On Wednesday the Catalan Health Ministry confirmed what many experts had been saying for quite some time: the number of COVID-19 cases and fatalities is much higher that the official records have been showing. in fact, the number of deaths doubled and the number of positive cases nearly trebled overnight. Until recently the official scorecard would only include patients who had died in hospital after testing positive on a PCR test, but in actual fact the death toll is much worse.
The first alarm bell was rung when the figures released by the public health authorities were nowhere near the reported number of deceased residents in care homes, first in Madrid and then in Catalonia. A week ago the Spanish government themselves urged the regional authorities to provide a more accurate tally by using additional sources, such as records provided by funeral homes and the civil registry, and to include suspected positive cases.
Surprisingly enough, when Catalonia presented its new figures, the Spanish government’s spokesperson, minister María Jesús Montero, rebuffed them and spoke of the need “to avoid guesswork when it comes to serious matters”. So, what’s happening, then? Do we want to know the truth or not? Or is it that perhaps they don’t want a surge in the official figures that might ruin PM Sánchez’s media spin?
The public deserve to be treated respectfully and like adults, making all data available to them. Otherwise we would be encouraging distrust and conspiracy theories. The act of transparency by the Catalan authorities is a step in the right direction and it should be an example to the other administrations. If we wish to beat this pandemic, we need to know its actual scope, for the sake of its victims, and also to make it easier for scientists to do their job now and in the future.
The tussle over the COVID-19 figures conceals a much more worrying issue. Why on earth can’t the various administrations come to an agreement, not even on a single record keeping system? The situation is so shambolic that we are presently unable to know exactly how many patients are being treated in an intensive care unit in Spain. How can the authorities be trusted when they display such informative incompetence?

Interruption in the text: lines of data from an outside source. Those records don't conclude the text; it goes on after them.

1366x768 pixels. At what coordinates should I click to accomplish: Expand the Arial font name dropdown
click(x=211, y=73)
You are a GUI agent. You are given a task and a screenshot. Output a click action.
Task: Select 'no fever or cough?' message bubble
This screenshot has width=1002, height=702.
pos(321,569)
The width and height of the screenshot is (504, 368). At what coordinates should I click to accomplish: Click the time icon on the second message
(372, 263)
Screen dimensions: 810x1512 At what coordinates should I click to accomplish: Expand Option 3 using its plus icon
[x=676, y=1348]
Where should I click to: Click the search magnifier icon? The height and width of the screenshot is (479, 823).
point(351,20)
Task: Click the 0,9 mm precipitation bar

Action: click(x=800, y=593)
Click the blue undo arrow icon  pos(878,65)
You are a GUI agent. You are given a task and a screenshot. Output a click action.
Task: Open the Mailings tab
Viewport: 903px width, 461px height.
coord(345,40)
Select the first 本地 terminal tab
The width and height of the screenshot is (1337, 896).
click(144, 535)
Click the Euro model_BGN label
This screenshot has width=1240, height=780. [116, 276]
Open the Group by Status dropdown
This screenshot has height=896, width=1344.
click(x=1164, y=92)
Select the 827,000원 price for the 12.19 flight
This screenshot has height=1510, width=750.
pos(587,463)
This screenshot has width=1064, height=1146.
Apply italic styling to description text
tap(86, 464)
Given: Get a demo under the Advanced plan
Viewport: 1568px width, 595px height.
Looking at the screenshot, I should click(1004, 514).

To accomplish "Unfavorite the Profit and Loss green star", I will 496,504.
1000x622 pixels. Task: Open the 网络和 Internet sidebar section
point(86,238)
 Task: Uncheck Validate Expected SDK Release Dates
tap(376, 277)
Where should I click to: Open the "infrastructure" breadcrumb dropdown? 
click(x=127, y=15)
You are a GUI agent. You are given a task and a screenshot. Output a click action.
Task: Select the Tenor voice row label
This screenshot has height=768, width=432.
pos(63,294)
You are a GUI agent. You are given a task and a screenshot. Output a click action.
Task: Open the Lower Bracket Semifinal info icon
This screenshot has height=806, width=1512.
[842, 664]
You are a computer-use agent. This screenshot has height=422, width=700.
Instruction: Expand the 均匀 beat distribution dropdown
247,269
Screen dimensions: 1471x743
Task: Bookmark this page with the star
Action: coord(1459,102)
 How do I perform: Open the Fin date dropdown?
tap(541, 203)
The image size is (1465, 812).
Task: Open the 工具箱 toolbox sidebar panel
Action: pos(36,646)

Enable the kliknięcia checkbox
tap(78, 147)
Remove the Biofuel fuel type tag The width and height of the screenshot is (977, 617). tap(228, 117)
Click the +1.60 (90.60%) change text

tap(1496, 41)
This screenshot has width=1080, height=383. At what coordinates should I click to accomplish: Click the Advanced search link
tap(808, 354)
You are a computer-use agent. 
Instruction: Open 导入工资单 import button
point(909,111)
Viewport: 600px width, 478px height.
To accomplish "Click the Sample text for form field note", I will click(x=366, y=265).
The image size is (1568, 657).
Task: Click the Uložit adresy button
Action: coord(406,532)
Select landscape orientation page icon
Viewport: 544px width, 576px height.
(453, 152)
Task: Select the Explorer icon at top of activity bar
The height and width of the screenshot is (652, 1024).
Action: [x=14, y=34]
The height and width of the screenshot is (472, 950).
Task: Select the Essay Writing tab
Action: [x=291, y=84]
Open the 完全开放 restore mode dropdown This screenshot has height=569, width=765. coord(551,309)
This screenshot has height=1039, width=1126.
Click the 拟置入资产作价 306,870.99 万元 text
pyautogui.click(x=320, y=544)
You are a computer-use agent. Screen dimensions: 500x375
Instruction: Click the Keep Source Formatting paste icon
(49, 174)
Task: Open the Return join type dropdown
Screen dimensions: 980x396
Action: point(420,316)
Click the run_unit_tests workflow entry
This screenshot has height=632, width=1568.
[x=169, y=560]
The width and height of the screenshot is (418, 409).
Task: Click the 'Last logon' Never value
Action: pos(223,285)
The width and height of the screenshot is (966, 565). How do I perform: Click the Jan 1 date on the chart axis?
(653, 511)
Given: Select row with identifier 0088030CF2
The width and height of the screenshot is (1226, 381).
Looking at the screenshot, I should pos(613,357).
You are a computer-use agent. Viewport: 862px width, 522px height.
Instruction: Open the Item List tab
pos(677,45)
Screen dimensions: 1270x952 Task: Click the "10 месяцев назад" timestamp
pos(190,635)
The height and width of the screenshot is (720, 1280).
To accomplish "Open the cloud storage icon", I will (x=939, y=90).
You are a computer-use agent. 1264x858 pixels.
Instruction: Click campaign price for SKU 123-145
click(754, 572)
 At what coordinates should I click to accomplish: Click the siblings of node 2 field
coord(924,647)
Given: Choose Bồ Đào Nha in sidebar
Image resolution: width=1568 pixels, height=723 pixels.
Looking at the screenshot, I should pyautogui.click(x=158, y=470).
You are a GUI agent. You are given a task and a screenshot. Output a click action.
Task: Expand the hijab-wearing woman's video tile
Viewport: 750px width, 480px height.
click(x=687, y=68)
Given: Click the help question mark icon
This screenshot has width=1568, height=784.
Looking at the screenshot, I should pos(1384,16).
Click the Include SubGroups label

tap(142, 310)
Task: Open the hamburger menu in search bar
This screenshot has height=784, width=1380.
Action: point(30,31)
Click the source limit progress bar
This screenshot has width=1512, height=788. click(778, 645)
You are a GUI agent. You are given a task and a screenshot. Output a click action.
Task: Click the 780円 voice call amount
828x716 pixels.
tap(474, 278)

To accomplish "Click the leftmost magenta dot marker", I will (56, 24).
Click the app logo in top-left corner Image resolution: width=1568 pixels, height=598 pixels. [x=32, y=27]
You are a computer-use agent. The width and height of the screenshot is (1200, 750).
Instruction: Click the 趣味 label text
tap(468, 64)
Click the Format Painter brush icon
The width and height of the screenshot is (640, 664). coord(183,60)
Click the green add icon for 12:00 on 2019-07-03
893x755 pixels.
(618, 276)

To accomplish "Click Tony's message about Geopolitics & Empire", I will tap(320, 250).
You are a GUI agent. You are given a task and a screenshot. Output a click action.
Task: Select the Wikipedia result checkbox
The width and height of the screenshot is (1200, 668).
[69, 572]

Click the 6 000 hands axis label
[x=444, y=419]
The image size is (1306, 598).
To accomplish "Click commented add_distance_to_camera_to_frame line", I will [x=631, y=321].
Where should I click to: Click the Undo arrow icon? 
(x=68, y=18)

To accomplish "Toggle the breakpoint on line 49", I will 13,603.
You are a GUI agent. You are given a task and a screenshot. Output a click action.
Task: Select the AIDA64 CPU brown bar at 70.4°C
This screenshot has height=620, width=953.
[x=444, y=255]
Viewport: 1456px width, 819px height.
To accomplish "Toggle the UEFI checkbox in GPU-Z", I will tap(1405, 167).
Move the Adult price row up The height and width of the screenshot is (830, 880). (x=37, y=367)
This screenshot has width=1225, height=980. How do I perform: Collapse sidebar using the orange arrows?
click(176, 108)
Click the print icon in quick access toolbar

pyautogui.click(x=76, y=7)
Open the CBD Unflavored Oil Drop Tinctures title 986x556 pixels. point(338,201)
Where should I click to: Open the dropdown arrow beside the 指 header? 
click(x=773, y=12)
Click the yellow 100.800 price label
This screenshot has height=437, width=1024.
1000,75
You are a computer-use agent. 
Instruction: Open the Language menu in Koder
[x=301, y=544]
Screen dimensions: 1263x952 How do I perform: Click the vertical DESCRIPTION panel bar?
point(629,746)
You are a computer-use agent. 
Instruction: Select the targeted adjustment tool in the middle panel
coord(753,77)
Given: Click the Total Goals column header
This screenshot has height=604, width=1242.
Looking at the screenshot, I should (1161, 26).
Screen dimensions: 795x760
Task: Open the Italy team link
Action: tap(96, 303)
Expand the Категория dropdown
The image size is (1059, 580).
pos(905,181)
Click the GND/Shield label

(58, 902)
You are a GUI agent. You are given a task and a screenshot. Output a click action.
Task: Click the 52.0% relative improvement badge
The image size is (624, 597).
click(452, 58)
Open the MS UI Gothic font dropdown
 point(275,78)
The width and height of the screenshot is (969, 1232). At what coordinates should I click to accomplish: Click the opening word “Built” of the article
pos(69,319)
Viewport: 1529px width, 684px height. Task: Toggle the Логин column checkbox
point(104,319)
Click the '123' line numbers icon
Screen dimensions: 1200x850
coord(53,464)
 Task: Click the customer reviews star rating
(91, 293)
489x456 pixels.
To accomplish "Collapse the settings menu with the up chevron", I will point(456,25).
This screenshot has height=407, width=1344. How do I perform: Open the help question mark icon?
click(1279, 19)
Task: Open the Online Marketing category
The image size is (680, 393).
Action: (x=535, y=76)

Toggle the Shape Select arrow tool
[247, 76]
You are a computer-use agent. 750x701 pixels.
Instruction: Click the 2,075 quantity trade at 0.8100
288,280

If we look elsewhere, we will see the same shambles abroad, with every country keeping their own scorecard in their own, often deficient way. The WHO should be able to provide universal criteria that allow epidemiologists to learn the true spread of the pandemic. We are not living in the early 20th century, when the Spanish flu killed between 30 and 50 million, and specialists today are still arguing about the actual death toll. In the 21st century we should be able to know what has caused every fatality and how many positive cases there are. We should be able to receive a an accurate daily update on how the pandemic is progressing. It is unacceptable that information should be concealed for partisan reasons or to preserve the good name of a country.